WHAT THE EXERCISE ASKS |
From first line to last, transcribe the listing exactly and skip any image.

EXERCISE INPUTS |

Content starts

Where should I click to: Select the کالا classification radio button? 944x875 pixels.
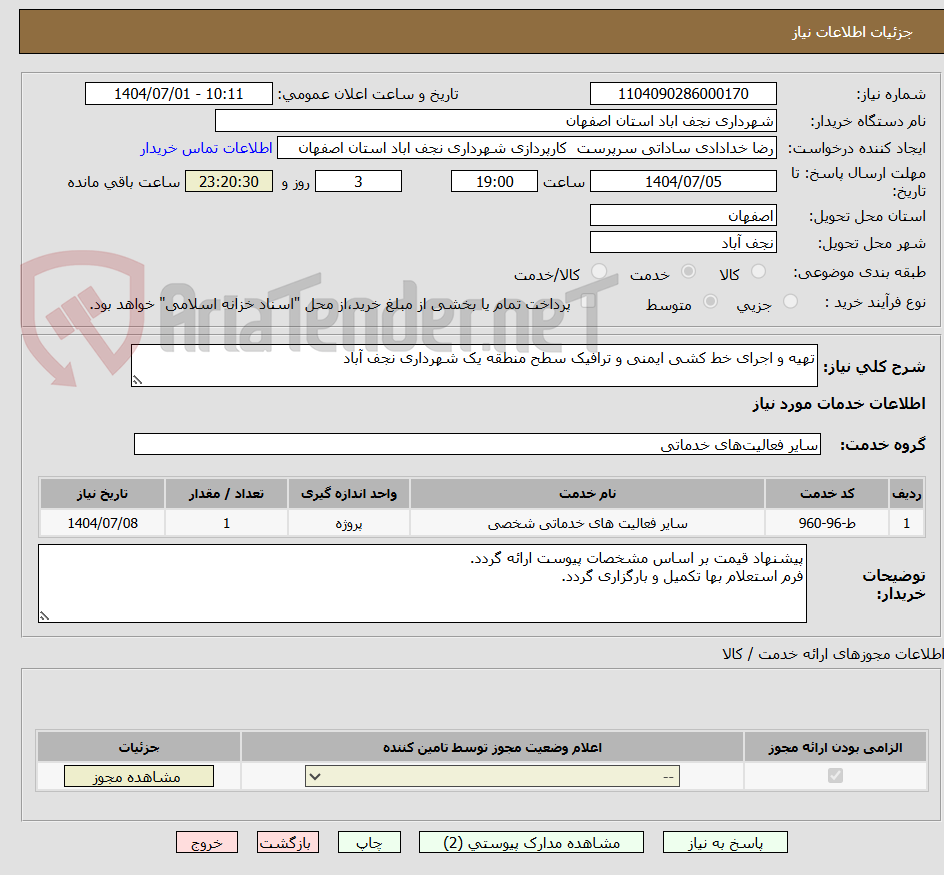(757, 270)
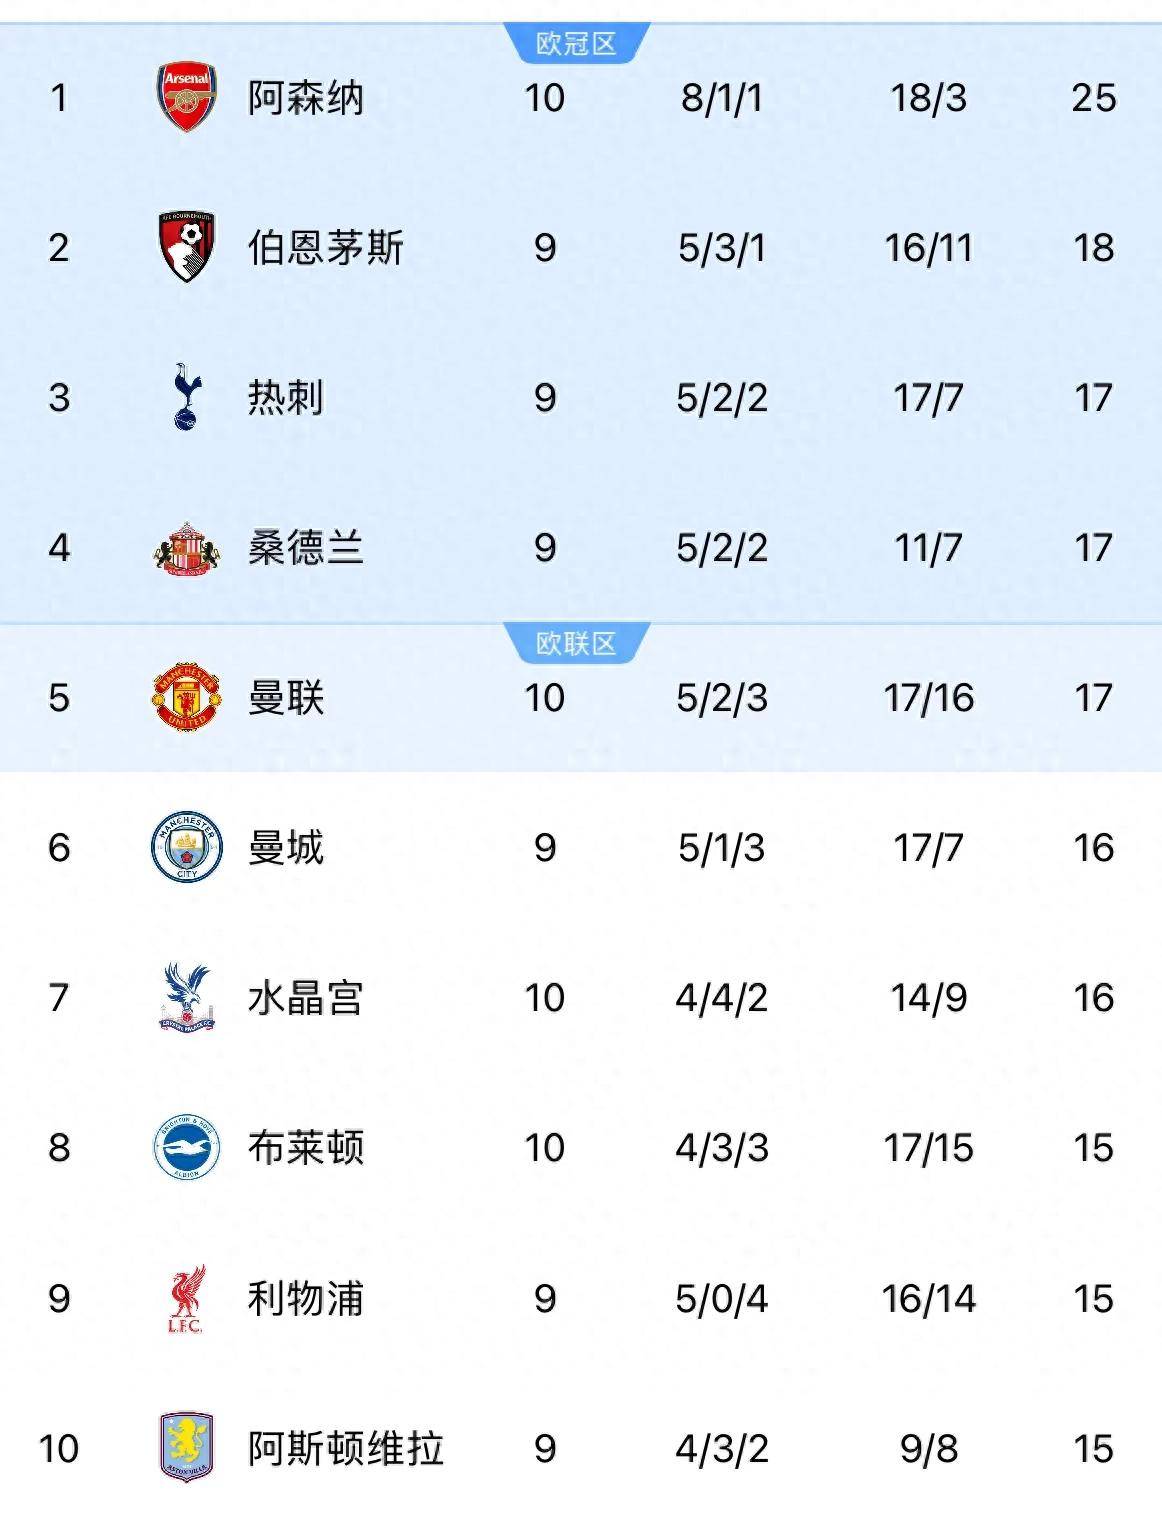Image resolution: width=1162 pixels, height=1517 pixels.
Task: Select the Aston Villa badge
Action: pos(185,1447)
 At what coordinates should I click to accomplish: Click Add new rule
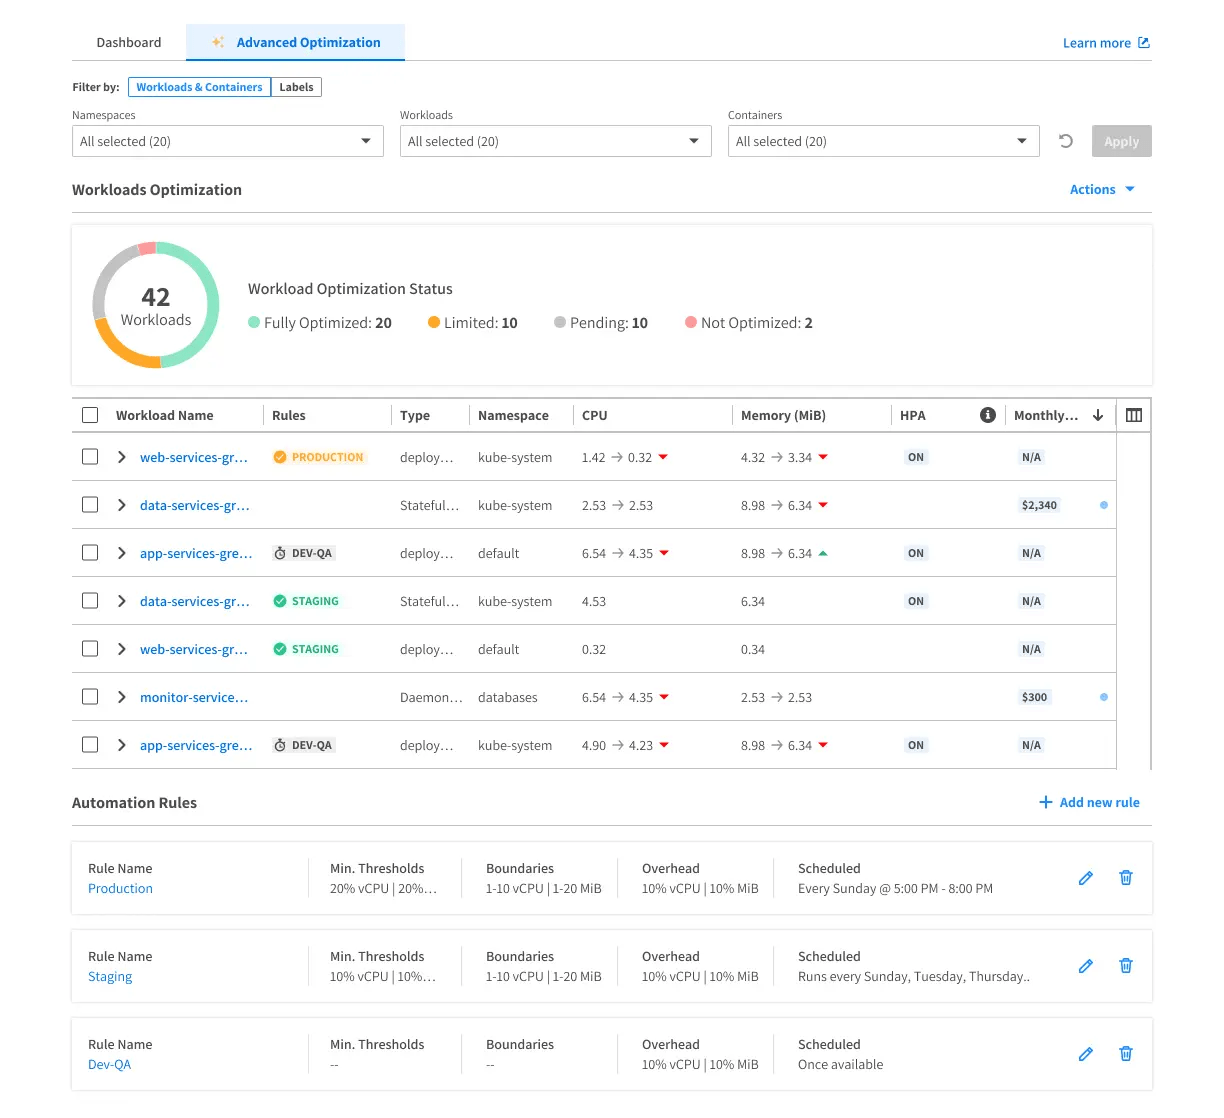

Content ends

TASK RESPONSE |
Where should I click to: Select the کالا classification radio button? 944x875 pixels.
(757, 270)
Image resolution: width=1162 pixels, height=1517 pixels.
Task: Select the Aston Villa badge
Action: pos(185,1447)
 At what coordinates should I click to accomplish: Click Add new rule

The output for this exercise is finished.